Nei pensieri in cui ti disegno mia,
mia soltanto,
senza il timore di vederti andare via.
E mi chiedo
dove sarai adesso,
mentre io non devo,
mentre io non posso,
mentre sono qui a pensarti
senza il tuo permesso.
Rimani,
non andartene fino a domani,
oppure resta per una vita,
resta ancora
finché cielo c’è,
finché sorridi.
Perché sei bella,
bella se ridi o piangi,
se sogni o rimpiangi,
bella che vorrei,
che non devo e saprei,
bella che resterò qui,
a immaginarti ancora,
calda come un tramonto,
splendida come l’aurora.
Angelo De Pascalis
Analisi e commento
“Ti incontro qui” è una poesia di assoluta delicatezza, che parla all’anima con la voce della nostalgia. De Pascalis costruisce un dialogo silenzioso con l’amata, un incontro che avviene nei luoghi invisibili del pensiero e della scrittura. Le sue parole sono intime e musicali, sospese tra desiderio e pudore, tra il bisogno di trattenere e la consapevolezza di dover lasciar andare.

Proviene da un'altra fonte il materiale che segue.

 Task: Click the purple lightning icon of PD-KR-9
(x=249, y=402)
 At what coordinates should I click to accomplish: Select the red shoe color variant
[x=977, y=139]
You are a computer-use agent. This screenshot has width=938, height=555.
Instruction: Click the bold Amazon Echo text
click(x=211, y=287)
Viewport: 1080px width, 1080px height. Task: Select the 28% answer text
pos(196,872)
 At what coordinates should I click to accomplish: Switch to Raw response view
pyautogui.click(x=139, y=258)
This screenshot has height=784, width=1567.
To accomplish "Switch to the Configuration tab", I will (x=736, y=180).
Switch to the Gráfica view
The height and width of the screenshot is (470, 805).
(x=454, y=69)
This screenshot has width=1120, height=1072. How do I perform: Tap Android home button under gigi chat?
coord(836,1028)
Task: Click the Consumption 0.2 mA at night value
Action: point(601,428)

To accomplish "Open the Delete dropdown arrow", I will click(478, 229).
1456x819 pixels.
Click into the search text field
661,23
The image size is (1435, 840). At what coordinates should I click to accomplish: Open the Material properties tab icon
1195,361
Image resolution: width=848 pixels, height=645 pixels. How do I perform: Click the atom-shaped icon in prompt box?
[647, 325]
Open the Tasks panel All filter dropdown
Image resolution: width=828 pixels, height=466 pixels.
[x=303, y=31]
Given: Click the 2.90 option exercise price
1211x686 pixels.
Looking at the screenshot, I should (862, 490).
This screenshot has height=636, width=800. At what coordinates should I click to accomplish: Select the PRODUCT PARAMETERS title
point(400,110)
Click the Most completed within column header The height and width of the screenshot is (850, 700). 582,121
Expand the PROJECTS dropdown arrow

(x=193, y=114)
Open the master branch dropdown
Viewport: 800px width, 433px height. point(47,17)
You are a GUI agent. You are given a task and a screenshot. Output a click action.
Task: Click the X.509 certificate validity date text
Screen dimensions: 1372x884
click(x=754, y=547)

Il poeta ci mostra come l’amore, anche negato o impossibile, continui a esistere attraverso il linguaggio: “nelle mie parole che non possono chiamarti”. L’impossibilità si trasforma in poesia, la lontananza diventa presenza. L’immagine della donna — “bella che vorrei, che non devo e saprei” — è un ossimoro struggente di desiderio e rispetto, di sogno e realtà.
Il finale, “calda come un tramonto, splendida come l’aurora”, chiude la poesia con un contrasto luminoso che diventa simbolo dell’eterno ritorno del sentimento: l’amore non muore, si trasforma in luce.
De Pascalis si inserisce nella tradizione della poesia amorosa italiana, con echi di Prevert, Neruda e Hikmet, ma la sua voce rimane personale e riconoscibile: limpida, moderna, capace di coniugare semplicità e profondità.
Geo
Angelo De Pascalis, autore e poeta contemporaneo, fonde nella sua scrittura introspezione e dolcezza. La sua poetica, radicata nell’esperienza umana e nella sensibilità mediterranea, indaga l’amore come luogo di attesa e verità. Alessandria today, sempre attenta alle nuove voci della poesia d’autore, accoglie “Ti incontro qui” come testimonianza di un sentire autentico, universale e senza tempo.